Presiden Sukarno sengaja datang ke Aceh, meminta kepada Tengku Daud Beureueh supaya memaklumkan Perang Jihad untuk mengusir Belanda. Permintaan ini dipenuhi dengan segala baik sangka oleh Tengku Daud Beureueh. Kapal terbang RI yang pertama untuk alat penghubung dengan luar negeri, “Seulawah” dibeli dengan sebagian dari dana dan harta yang terkumpul atas dasar perang jihad itu.
Sekarang orang bertanya-tanya dengan berbisik-bisik: “Betulkah kita akan dilarang pula memakai Islam sebagai asas di bidang politik? Kenapa kita perlu menyembunyikan identitas kita sebagai orang Islam?”
Asas Islam, Marhaenisme, Katolik, Protestan, Sosialisme, dan lain-lain yang tadinya merupakan sumber tenaga, motivasi dan semangat perjuangan, semenjak memulai, sampai menyelesaikan revolusi fisik, serta menutupnya di papan catur diplomasi internasional, hingga berhasil, -apakah itu semua akan digusur saja?
Ini telah cukup menimbulkan keresahan dan keprihatinan dalam masyarakat, baik yang beragama Islam ataupun yang bukan.

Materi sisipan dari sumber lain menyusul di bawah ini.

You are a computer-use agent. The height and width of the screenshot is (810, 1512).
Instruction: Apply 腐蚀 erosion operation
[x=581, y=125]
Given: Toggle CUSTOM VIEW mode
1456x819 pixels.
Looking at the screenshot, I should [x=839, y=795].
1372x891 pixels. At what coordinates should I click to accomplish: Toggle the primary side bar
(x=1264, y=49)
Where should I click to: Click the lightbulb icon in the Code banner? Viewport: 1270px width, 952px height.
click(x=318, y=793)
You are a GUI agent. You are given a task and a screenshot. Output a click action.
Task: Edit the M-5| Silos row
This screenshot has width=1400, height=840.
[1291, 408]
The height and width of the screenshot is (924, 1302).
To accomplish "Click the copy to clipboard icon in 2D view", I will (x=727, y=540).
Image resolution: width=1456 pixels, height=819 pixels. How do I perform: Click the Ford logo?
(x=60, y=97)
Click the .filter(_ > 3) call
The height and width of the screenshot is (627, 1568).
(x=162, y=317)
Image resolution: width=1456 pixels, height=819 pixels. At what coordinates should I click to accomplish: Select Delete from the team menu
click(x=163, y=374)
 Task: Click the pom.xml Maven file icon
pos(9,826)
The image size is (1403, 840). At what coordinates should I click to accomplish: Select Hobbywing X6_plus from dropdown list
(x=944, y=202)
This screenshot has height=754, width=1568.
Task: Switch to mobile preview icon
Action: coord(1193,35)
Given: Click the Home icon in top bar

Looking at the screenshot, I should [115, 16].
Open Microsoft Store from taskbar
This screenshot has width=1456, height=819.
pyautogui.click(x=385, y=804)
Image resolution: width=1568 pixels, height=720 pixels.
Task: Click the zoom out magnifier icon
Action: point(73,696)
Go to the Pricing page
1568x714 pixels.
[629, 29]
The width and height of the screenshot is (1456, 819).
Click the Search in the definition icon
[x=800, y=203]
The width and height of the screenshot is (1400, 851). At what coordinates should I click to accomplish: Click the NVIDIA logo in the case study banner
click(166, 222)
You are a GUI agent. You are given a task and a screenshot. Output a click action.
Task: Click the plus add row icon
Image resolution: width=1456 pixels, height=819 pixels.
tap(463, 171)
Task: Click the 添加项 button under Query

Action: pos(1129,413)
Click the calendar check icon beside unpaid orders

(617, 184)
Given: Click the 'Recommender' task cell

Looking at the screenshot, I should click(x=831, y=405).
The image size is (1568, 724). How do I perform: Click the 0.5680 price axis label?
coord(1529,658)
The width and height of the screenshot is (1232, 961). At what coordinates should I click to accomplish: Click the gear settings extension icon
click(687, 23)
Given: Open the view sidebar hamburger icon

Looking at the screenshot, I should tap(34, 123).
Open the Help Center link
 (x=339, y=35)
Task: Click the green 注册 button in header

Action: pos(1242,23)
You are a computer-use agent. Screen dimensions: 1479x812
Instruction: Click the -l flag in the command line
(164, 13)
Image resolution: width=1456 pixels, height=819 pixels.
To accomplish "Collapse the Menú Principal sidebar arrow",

Memang, menurut Tap MPR No. II/MPR/1978, P4 itu tidak merupakan tafsir baru bagi Pancasila sebagai Dasar Negara.
Tapi, perkembangan akhir-akhir ini menimbulkan pertanyaan:Apakah, menurut pemahaman Pancasila di kalangan resmi sekarang, Republik Indonesia kita harus menuju kepada sistem satu partai? Asas satu, ciri satu, nama masih boleh berbeda, asal sesuai dengan petunjuk pihak atasan.
Apakah itu yang dimaksud dengan ”Demokrasi Pancasila itu?” Orang bertanya-tanya. Lebih-lebih antara Pemilu II dan Pemilu III dalam Orde Baru ini seringkali timbul pertanyaan dalam hati umat Islam khususnya “Apakah ketenteraman umat Islam di negeri kita, masih sama-sama dianggap sebagai salah satu unsur dari apa yang disebut kepentingan nasional itu, yang selalu disebut-sebut dalam pidato resmi di mana saja?”
Inilah yang perlu mendapat jawaban. Kalaupun tidak dengan kata-kata, perbuatan dan keadaan, tolong dengarkan pula suara kami!*
Artikel M.Natsir yang ditulis pada 1 Oktober 1982 ini, diambil dari Majalah Panji Masyarakat No. 375 hal.20-22 dan disunting oleh Muhammad Cheng Ho, Pegiat Jejak Islam untuk Bangsa (JIB)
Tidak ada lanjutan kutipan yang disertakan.